The names first. These, of course, include the three over-23 players allowed under Olympic Football Tournament rules, whose names are in bold.
Oscar Ustari (Getafe, Spain)
Sergio Romero (AZ Alkmaar, Netherlands)
Federico Fazio (Sevilla, Spain)
Ezequiel Garay (Racing de Santander, Spain)
Pablo Zabaleta (Espanyol, Spain)
Cristian Ansaldi (Rubin Kasan, Russia)
Martín Demichelis (Bayern Munich, Germany)
Fernando Gago (Real Madrid, Spain)
Javier Mascherano (Liverpool, England)
Ever Banega (Valencia, Spain)
José Sosa (Bayern Munich)
Juan Román Riquelme (Boca Juniors)
Damián Escudero (Vélez Sársfield)
Sergio Agüero (Atlético de Madrid, Spain)
Angel Di María (Benfica, Portugal)
Ezequiel Lavezzi (Napoli, Italy)
Gonzalo Higuaín (Real Madrid)
Marco Rubén (Villarreal, Spain)
If you want my opinion, I’m surprised Estudiantes’ Pablo Piatti hasn’t been included, but the most notable points on that list, perhaps, are the last two. The inclusion of Gonzalo Higuaín, who appears to have finally made public the ‘choice’ (as if it was ever a real decision in his head) to play for Argentina over France, the country he was born in through an accident of his father’s own playing career, and which Raymond Domenech seems to think he should therefore be duty-bound to play for.
The club listed after Marco Rubén’s name, meanwhile, was a tricky decision for me to make. The AFA’s official site, in their squad list, still lists him as a River Plate player, as do El Gráfico in their own report on the squad selection. He will, however, be flying to Valencia (presumably) tomorrow before making his way on to Vila-Real where he’ll join his new club-mates, so I’ve chosen to list the club he’s now official registered at, despite him still being a River player when the squad was actually named.

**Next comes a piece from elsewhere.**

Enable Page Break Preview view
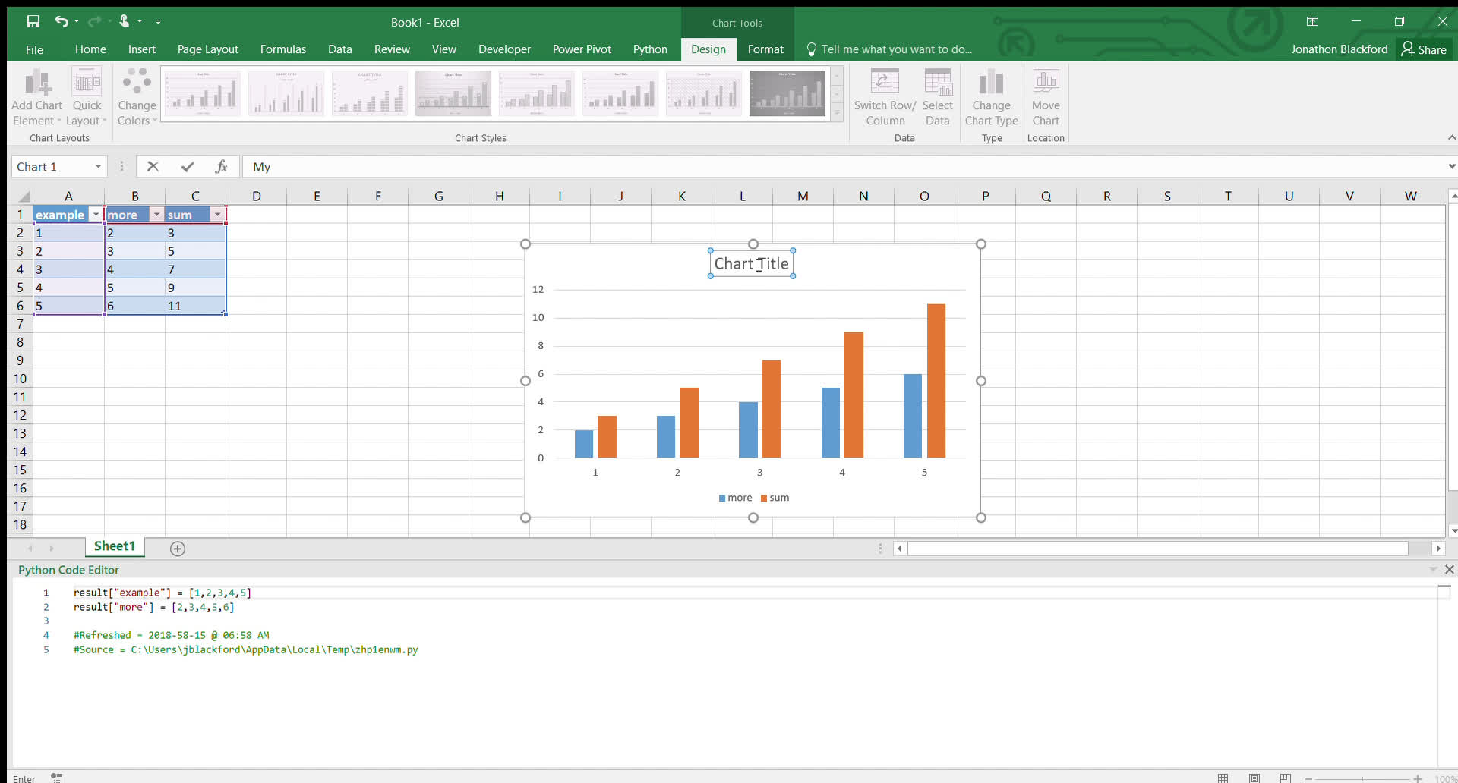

The transfer fee is the subject of a little debate – Olé claim it’s US$7 million, whilst El Gráfico list it as a slightly more impressive €7 million. Either way it’s seven million of a unit of currency that’s strong against the Argentine peso, which makes one million whatever-it-ises for every goal Rubén scored for River in 36 official matches. Not only this, but River have also secured 15% of the player’s next transfer fee. Good business bearing in mind they paid Rosario Central US$8 million for him, Juan Ojeda and Cristián Villagra just twelve months ago.
As well as this, Liverpool wide man Sebastián Leto, formerly of Lanús, will join River on a twelve-month loan deal tomorrow or Friday, and his arrival will mark the fourth reinforcement of Diego Simeone’s term.
Andrés D’Alessandro is one player who won’t be arriving at the Monumental, but may be returning to Buenos Aires to play under his former boss Ramón Díaz at San Lorenzo. Gustavo Mascardi, the player’s agent, said on Wednesday that, ‘the offer is advanced, and firm,’ refusing to add a smutty wink for comic effect. River had talked with D’Alessandro’s current club, Real Zaragoza, as well, but apparently didn’t make a firm offer. According to Mascardi, ‘San Lorenzo are very close,’ presumably thanks to the persuasive powers of manager Díaz.
D’Alessandro doesn’t mind taking a pay cut to return home, in no small part because his second child is on the way (his daughter was born in England during his six-month spell at Portsmouth two years ago). At long last, it seems El Cabezón might be returning.